Questions or feedback?

Privatizing Histograms#

Sometimes we want to release the counts of individual outcomes in a dataset. When plotted, this makes a histogram.

The library currently has two approaches:

  1. Known category set make_count_by_categories

  2. Unknown category set make_count_by

The next code block imports handles boilerplate: imports, data loading, plotting.

[ ]:
![ -e data.csv ] || wget https://raw.githubusercontent.com/opendp/opendp/main/docs/source/data/PUMS_california_demographics_1000/data.csv
[1]:
import opendp.prelude as dp
dp.enable_features("contrib", "floating-point")
max_influence = 1
budget = (1., 1e-8)

# public information
col_names = ["age", "sex", "educ", "race", "income", "married"]
size = 1000

with open('data.csv') as input_data:
    data = input_data.read()

def plot_histogram(sensitive_counts, released_counts):
    """Plot a histogram that compares true data against released data"""
    import matplotlib.pyplot as plt
    import matplotlib.ticker as ticker

    fig = plt.figure()
    ax = fig.add_axes([1,1,1,1])
    plt.ylim([0,225])
    tick_spacing = 1.
    ax.xaxis.set_major_locator(ticker.MultipleLocator(tick_spacing))
    plt.xlim(0,15)
    width = .4

    ax.bar(list([x+width for x in range(0, len(sensitive_counts))]), sensitive_counts, width=width, label='True Value')
    ax.bar(list([x+2*width for x in range(0, len(released_counts))]), released_counts, width=width, label='DP Value')
    ax.legend()
    plt.title('Histogram of Education Level')
    plt.xlabel('Years of Education')
    plt.ylabel('Count')
    plt.show()

Private histogram via make_count_by_categories#

This approach is only applicable if the set of potential values that the data may take on is public information. If this information is not available, then use make_count_by instead. It typically has greater utility than make_count_by until the size of the category set is greater than dataset size. In this data, we know that the category set is public information: strings consisting of the numbers between 1 and 20.

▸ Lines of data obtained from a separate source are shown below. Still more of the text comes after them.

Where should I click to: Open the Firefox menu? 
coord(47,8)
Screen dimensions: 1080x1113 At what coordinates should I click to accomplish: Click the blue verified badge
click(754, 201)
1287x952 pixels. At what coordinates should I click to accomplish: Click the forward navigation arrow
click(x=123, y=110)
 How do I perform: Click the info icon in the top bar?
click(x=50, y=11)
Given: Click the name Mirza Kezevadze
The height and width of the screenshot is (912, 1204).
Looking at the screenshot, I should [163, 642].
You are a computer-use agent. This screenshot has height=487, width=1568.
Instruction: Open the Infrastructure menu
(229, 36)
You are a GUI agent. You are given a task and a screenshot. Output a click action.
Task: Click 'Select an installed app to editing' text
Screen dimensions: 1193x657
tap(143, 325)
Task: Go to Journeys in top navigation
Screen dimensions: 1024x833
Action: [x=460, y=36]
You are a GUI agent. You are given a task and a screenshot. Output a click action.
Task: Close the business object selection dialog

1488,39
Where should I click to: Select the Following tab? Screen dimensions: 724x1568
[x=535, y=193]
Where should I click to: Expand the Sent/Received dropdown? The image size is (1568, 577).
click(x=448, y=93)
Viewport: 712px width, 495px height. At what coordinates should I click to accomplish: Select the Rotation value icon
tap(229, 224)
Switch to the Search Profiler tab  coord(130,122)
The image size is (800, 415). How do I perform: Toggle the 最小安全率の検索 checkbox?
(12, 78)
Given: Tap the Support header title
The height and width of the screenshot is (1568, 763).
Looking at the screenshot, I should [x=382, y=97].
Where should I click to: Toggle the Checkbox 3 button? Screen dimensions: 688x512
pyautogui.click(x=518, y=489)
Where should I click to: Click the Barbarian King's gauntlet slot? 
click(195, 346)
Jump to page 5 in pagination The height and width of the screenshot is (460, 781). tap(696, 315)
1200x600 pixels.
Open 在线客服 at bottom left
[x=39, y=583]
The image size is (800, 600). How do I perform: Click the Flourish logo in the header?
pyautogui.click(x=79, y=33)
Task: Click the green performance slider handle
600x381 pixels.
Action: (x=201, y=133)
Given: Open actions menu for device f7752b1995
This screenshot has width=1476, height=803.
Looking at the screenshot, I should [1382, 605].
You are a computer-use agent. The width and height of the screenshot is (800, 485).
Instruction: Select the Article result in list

The counting aggregator computes a vector of counts in the same order as the input categories. It also includes one extra count at the end of the vector, consisting of the number of elements that were not members of the category set.

[5]:
# public information
categories = list(map(str, range(1, 20)))

histogram = (
    dp.t.make_split_dataframe(separator=",", col_names=col_names) >>
    dp.t.make_select_column(key="educ", TOA=str) >>
    # Compute counts for each of the categories and null
    dp.t.then_count_by_categories(categories=categories)
)

noisy_histogram = dp.binary_search_chain(
    lambda s: histogram >> dp.m.then_laplace(scale=s),
    d_in=max_influence, d_out=budget[0])

sensitive_counts = histogram(data)
released_counts = noisy_histogram(data)

print("Educational level counts:\n", sensitive_counts[:-1])
print("DP Educational level counts:\n", released_counts[:-1])

print("DP estimate for the number of records that were not a member of the category set:", released_counts[-1])

plot_histogram(sensitive_counts, released_counts)
Educational level counts:
 [33, 14, 38, 17, 24, 21, 31, 51, 201, 60, 165, 76, 178, 54, 24, 13, 0, 0, 0]
DP Educational level counts:
 [34, 13, 38, 18, 24, 22, 31, 51, 201, 59, 166, 76, 178, 54, 24, 13, 0, 0, 3]
DP estimate for the number of records that were not a member of the category set: 1
../../_images/getting-started_examples_histograms_4_1.png

Private histogram via make_count_by and make_laplace_threshold#

This approach is applicable when the set of categories is unknown or very large. The make_count_by transformation computes a hashmap containing the count of each unique key, and make_laplace_threshold adds noise to the counts and censors counts less than some threshold.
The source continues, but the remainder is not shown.